The management of SIH involves four main approaches:

  • Conservative treatment

  • Epidural blood patch

  • Epidural fibrin glue injection

  • Surgical intervention

The most commonly used first approach is conservative treatment; it involves a combination of bed rest, hydration (oral or intravenous fluids), and oral caffeine [5]. Intravenous, intramuscular, and oral presentations of caffeine have been described and variable responses have been reported with different dosages; most of the recommended doses include 500 mg IV or 300 mg PO [54, 55]. The recumbent position helps reduce pressure at the leakage site, while caffeine causes venous vasoconstriction, decreasing CSF resorption [6]. Several other conservative treatments have been used: intravenous factor XIII, oral fludrocortisone, and theophylline [6, 56]. A study by Kong et al. found that 37.5% and 62.5% of patients with SIH treated conservatively had no recurrence of symptoms after 6 and 24 months, respectively [57].

An epidural blood patch (EBP) represents the first line of treatment after the failure of a conservative approach. EBP is defined as the use of homologous blood (10–30 ml) to control the CSF leakage by injecting it into the epidural space [6]. The correct management and control of the leak is achieved when the injected blood generates compression of the dural membrane (acute effect) and fibrosis at the dural tear (delayed effect) [56]. The EBP procedure itself can be divided into blind (lumbar) or guided by fluoroscopy or CT once the leakage site has been identified [5]. Usually, the blind approach is used first; if the CSF leakage site is identified or the signs and symptoms do not cease, the guided approach is implemented [6]. Retrospective studies have shown the efficacy of targeted over blinded EBP, although randomized trials still have to be developed in order to evaluate this relation.
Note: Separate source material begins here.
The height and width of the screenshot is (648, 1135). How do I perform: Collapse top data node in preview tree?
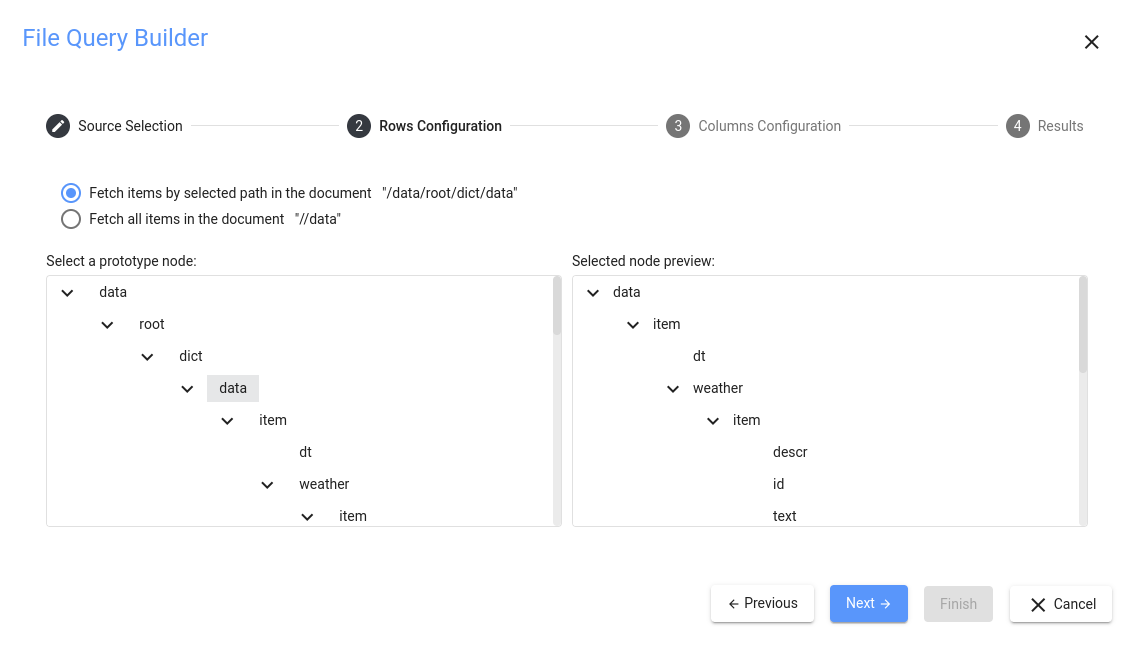593,293
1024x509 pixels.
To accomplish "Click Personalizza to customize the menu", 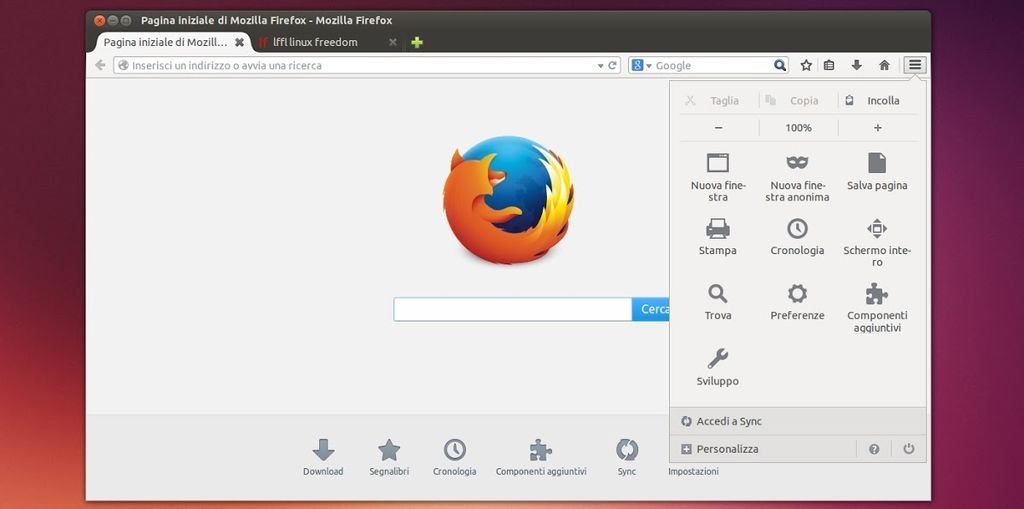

It is estimated that the efficacy of EBP goes from 30 to 57%, with a cumulative effect when using several EBPs and increased volume of autologous blood [1].

Another treatment alternative is the Epidural Fibrin Patch, which is CT-guided and requires CSF leakage site to be located. In this procedure, 1 ml of fibrin glue is injected over the leak [5]. After two or three EBPs and failure of the previous alternatives, surgical procedure is recommended if a clear site is identified (ligation of meningeal diverticula, suturing dural tears, packing epidural space) [5]. The detailed treatment and management of these patients go beyond the scope of this article; however, several algorithms have been proposed for the homogenization of clinical decision-making [2].

Conclusion

Spontaneous intracranial hypotension is a neurologic condition that represents the physiologic basis of the brain tissue–blood–CSF interrelation. It is important to consider the wide variety of clinical manifestations of SIH and always suspect of this entity in patients with atypical, unexplained, or rapidly progressing neurological symptoms. A complete neurological examination and imaging features are essential tools for the diagnosis of SIH, as well as the location of the main defect that originates this condition. It is crucial for future studies to prove the relationship of certain imaging findings with SIH and describe their sensitivity and specificity in randomized prospective studies in order to orient and systematize the recommendations for the management of this condition.